# [Task to carry out]
Reproduce as a numbered list the lines of the items between the line containing "Click the bold 192.168.11.11 address" and the line containing "Action: (268, 344)", inclusive, omitting blank lines.

# start of Recorded information

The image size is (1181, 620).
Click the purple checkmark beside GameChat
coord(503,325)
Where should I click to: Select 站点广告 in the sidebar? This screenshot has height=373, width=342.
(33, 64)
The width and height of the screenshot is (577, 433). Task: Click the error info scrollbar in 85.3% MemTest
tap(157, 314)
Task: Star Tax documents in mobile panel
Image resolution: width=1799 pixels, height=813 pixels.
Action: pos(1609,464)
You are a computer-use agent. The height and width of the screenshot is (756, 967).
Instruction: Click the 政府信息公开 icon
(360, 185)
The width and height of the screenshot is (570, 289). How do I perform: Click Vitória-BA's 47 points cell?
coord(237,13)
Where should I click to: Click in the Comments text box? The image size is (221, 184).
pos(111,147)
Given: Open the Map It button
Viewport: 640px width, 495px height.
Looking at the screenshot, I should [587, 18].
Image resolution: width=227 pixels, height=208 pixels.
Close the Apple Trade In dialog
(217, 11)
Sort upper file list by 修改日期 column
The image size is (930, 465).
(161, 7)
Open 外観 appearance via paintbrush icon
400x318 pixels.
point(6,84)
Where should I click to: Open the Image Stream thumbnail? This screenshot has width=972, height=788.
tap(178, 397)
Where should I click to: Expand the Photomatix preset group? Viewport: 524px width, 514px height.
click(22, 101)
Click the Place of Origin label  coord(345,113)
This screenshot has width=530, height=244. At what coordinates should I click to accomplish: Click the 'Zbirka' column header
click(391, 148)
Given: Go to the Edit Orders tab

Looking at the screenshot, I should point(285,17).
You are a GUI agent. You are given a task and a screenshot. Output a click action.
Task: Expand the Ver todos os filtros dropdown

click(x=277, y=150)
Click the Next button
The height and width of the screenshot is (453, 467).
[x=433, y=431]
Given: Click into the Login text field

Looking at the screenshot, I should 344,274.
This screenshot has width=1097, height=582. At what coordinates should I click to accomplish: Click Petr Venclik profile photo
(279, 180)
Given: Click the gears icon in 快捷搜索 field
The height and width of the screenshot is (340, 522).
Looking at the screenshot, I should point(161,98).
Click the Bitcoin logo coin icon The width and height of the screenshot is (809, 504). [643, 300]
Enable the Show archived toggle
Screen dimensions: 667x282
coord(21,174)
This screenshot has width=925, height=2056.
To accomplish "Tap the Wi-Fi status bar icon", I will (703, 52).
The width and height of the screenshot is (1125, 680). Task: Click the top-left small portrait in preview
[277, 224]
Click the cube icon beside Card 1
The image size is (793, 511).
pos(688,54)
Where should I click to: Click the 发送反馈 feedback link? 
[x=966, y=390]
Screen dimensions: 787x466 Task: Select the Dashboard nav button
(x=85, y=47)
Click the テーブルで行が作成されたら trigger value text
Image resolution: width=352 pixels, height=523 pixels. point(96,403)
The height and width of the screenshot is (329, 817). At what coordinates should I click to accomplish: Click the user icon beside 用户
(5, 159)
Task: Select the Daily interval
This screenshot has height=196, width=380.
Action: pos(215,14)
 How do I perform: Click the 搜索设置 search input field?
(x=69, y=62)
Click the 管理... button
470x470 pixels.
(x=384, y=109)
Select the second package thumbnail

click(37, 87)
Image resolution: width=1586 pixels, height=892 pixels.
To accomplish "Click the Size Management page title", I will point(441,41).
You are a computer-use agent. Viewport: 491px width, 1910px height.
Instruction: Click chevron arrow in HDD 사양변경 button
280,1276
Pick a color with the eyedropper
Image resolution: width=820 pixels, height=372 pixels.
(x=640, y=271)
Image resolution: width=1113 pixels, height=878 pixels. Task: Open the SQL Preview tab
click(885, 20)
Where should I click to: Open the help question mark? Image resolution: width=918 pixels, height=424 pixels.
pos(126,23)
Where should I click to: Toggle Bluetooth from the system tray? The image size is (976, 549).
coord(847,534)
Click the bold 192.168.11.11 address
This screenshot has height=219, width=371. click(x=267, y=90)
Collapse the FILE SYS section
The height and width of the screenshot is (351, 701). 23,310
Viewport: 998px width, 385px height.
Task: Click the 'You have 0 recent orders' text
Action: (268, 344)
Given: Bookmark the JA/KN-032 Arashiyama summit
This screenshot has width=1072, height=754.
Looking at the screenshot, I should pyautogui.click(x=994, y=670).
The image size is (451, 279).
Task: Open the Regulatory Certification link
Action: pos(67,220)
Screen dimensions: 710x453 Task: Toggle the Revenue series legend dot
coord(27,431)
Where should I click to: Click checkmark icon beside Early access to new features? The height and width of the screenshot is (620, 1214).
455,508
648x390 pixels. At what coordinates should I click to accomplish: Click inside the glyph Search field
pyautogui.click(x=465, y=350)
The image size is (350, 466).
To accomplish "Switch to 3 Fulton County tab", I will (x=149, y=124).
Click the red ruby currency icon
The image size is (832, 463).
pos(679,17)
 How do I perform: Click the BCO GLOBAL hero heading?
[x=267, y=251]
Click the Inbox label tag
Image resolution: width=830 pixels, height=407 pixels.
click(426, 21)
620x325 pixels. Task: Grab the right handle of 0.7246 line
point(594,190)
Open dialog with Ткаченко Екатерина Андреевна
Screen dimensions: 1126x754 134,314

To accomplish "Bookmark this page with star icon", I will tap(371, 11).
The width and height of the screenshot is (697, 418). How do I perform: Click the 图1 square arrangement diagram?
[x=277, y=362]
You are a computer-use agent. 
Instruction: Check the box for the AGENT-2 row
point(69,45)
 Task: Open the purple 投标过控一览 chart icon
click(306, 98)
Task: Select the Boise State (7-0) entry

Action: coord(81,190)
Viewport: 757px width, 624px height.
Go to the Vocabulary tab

# end of Recorded information

# [Exercise result]
1. Click the bold 192.168.11.11 address
2. This screenshot has height=219, width=371. click(x=267, y=90)
3. Collapse the FILE SYS section
4. The height and width of the screenshot is (351, 701). 23,310
5. Viewport: 998px width, 385px height.
6. Task: Click the 'You have 0 recent orders' text
7. Action: (268, 344)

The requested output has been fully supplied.